In April this year, local retail chain Naivas reported a cyber attack on their systems. The supermarket claimed that the attack was a ransomware attack.
“…we have been the victims of a ransomware attack by an online criminal organisation (Threat Actor)…Naivas has contained this attack, and our systems are secure and our operations are normal” read a statement from Naivas Supermarket.
It now emerges that the cybersecurity breach resulted in the exposure of crucial customer data. According to the government the criminal group was able to transfer 611 GB of personal data.

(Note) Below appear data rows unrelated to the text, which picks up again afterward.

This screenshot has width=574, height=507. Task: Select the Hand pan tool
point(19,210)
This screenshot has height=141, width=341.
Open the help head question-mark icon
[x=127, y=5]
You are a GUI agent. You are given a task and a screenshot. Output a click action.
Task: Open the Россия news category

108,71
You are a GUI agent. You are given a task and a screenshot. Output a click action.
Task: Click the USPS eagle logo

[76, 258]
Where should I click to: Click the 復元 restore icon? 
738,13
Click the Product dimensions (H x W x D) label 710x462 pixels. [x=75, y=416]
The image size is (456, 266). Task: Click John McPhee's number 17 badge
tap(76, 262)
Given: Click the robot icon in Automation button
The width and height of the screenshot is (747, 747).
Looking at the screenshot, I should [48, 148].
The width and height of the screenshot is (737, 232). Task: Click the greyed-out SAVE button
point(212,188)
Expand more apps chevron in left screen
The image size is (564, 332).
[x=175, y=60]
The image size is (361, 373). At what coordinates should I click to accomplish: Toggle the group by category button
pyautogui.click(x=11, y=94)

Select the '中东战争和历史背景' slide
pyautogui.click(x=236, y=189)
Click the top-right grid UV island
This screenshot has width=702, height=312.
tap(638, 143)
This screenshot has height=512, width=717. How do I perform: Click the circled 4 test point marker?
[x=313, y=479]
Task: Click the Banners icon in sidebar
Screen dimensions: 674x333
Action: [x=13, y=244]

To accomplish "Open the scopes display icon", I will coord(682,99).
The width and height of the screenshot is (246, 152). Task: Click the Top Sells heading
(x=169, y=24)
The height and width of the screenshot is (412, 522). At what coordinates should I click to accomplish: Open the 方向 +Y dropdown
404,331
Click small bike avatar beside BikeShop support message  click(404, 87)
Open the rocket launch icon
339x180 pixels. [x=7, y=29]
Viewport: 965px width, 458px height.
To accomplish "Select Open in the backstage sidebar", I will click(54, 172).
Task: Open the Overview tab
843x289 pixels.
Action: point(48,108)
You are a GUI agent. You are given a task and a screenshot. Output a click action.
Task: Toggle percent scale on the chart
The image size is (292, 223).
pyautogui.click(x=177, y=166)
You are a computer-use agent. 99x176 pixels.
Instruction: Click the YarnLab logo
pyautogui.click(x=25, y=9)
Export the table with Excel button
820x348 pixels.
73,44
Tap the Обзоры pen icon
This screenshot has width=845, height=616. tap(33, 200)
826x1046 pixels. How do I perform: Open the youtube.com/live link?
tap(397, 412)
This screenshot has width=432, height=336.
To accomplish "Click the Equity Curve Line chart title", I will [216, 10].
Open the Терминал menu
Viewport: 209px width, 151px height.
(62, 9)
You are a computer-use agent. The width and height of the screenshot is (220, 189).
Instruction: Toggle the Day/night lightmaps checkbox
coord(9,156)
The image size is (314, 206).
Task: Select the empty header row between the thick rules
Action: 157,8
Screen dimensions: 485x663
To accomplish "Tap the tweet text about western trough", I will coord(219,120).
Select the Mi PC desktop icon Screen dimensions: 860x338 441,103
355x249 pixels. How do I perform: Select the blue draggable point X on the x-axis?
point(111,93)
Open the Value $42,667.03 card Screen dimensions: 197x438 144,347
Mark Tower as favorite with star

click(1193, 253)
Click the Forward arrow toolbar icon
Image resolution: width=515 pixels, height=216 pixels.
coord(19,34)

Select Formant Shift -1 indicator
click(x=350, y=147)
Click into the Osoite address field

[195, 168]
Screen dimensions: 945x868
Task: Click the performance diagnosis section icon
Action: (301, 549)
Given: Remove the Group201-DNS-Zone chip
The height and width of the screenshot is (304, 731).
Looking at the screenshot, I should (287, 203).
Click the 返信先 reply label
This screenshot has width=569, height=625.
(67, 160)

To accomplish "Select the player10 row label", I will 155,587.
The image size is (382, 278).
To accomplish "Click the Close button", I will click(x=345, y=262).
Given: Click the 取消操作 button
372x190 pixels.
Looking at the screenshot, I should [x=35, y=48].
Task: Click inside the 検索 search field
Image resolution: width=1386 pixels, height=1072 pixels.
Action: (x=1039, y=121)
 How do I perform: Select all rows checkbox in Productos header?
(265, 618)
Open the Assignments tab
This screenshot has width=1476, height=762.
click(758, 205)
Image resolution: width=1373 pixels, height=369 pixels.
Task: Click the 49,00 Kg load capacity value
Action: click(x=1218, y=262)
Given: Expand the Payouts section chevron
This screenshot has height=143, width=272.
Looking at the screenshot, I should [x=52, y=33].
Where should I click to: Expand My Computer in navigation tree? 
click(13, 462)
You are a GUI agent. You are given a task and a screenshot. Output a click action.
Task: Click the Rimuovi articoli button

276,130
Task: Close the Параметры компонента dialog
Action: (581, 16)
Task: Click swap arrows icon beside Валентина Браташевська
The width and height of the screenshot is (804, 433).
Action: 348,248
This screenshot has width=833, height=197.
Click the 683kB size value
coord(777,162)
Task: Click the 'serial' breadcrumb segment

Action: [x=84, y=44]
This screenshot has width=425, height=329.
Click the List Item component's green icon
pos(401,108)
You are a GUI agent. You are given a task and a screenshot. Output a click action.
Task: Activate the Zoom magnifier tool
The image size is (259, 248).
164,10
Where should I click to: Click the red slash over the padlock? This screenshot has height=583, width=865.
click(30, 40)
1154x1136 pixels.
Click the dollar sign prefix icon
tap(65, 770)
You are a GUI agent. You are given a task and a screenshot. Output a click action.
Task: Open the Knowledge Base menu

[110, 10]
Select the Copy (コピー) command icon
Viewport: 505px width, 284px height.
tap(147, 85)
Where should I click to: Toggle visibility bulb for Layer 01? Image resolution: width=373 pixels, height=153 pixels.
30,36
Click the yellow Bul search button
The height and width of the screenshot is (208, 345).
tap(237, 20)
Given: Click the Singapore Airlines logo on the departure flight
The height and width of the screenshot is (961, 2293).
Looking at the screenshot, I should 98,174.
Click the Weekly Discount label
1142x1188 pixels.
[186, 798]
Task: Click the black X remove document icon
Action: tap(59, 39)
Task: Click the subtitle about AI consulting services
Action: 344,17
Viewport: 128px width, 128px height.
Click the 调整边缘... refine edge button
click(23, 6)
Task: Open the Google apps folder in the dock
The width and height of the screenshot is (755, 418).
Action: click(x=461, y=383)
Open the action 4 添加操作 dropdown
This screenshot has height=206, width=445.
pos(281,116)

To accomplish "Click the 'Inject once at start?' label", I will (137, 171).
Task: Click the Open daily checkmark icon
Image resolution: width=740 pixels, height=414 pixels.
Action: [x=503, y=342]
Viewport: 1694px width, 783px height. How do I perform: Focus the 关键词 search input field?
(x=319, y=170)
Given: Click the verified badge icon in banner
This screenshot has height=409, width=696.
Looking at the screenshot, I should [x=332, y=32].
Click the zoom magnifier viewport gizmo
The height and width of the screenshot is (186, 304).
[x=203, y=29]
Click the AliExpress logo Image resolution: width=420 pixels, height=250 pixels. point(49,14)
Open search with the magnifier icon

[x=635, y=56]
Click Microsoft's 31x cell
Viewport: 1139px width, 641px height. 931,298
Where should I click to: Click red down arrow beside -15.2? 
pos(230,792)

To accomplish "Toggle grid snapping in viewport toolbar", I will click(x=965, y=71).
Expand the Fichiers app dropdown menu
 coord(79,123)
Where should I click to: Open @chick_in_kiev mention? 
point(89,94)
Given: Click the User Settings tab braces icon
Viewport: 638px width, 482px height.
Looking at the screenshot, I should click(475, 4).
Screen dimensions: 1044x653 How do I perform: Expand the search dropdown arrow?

Naivas attackers obtained information from their customer loyalty program. The data illegally transferred had names, phone numbers, and email addresses.
Needlessly to say, the breach leaves those whose data was accessed exposed to a wide range of cyber-attacks.
Naivas Faces a Fine.
According to set laws, a cyber-attack of this kind must be reported within 72 hours of discovery. However, Naivas failed to follow the set law and did not report. As a result, Data Commissioner Immaculate Kassait said the local supermarket chain may be fined up to KES 5 Million.
Being a country at the forefront of digitization, Kenya has always been at risk of cyber-attacks. In June, it was reported that Anonymous Sudan has over a number of days engaged in Distributed-Denial of Service (DDoS) attacks against Kenyan infrastructure. The group has claimed to have attacked various websites belonging to Government organizations as well as public companies leaving the sites temporarily inaccessible.
In addition, cyber-attacks targeting the country have risen in 2023, to a high of 444 million. This ranks Kenya among the top three most targeted countries in the region, alongside South Africa and Nigeria.